## WORK TO DO
Arrange the entries from the line containing "Baño públiko bou" through the line containing "首页 (320, 338)", both included, as a numbered list without blank lines. Omit the pictures.

── DATA PROVIDED ──

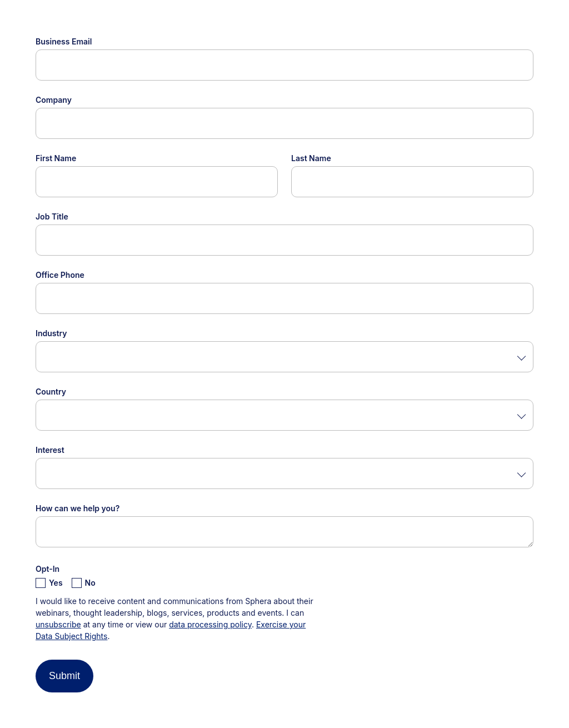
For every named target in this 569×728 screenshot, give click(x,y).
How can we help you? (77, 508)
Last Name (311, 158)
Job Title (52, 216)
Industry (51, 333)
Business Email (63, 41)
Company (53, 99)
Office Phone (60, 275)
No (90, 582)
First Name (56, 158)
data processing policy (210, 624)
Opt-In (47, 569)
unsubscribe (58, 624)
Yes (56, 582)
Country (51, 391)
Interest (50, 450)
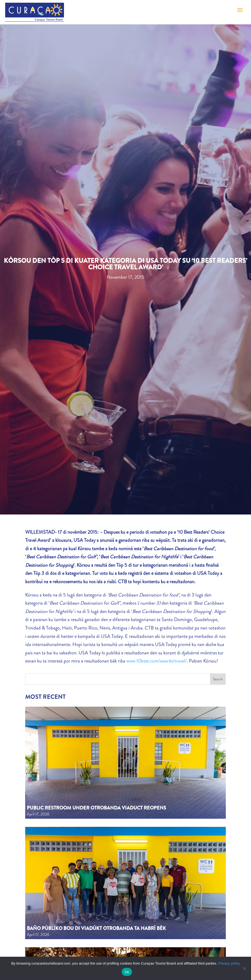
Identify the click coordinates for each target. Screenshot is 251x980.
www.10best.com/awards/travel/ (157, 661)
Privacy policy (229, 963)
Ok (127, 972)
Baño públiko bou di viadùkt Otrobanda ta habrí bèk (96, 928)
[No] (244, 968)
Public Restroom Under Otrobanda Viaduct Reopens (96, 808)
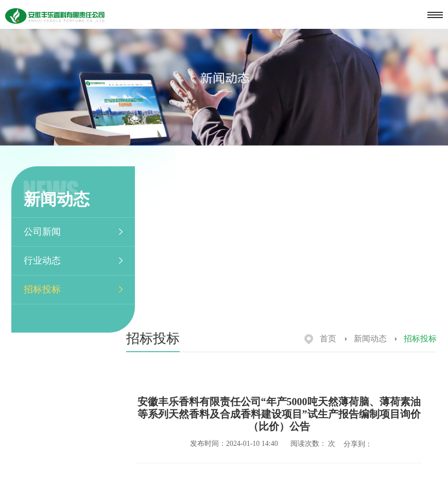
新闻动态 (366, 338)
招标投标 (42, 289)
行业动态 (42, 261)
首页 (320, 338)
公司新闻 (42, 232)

───
── DATA PROVIDED ──

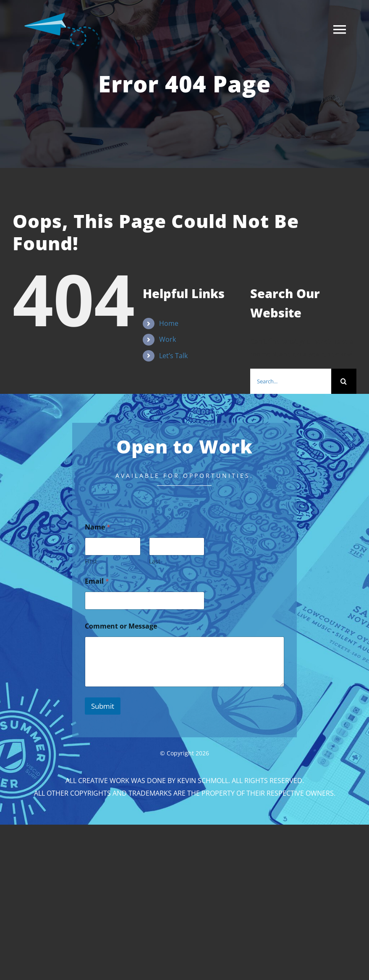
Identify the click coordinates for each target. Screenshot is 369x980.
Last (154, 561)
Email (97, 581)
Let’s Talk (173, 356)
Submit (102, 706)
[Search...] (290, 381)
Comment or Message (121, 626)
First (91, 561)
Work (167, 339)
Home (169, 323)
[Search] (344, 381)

───
── DATA PROVIDED ──

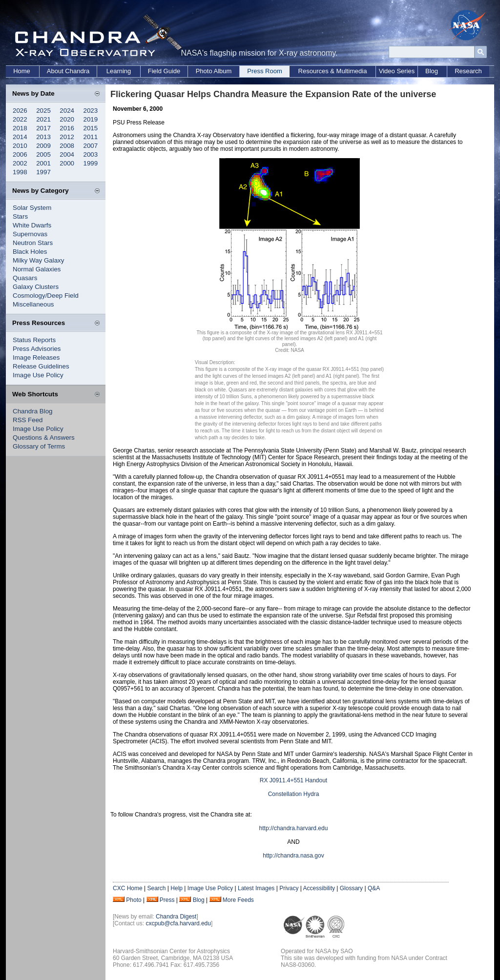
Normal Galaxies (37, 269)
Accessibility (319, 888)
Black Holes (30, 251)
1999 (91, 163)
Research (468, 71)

───

## SOLUTION
1. Baño públiko bou di viadùkt Otrobanda ta habrí bèk (96, 928)
2. [No] (244, 968)
3. Public Restroom Under Otrobanda Viaduct Reopens (96, 808)
4. 新闻动态 (366, 338)
5. 招标投标 (42, 289)
6. 行业动态 (42, 261)
7. 首页 (320, 338)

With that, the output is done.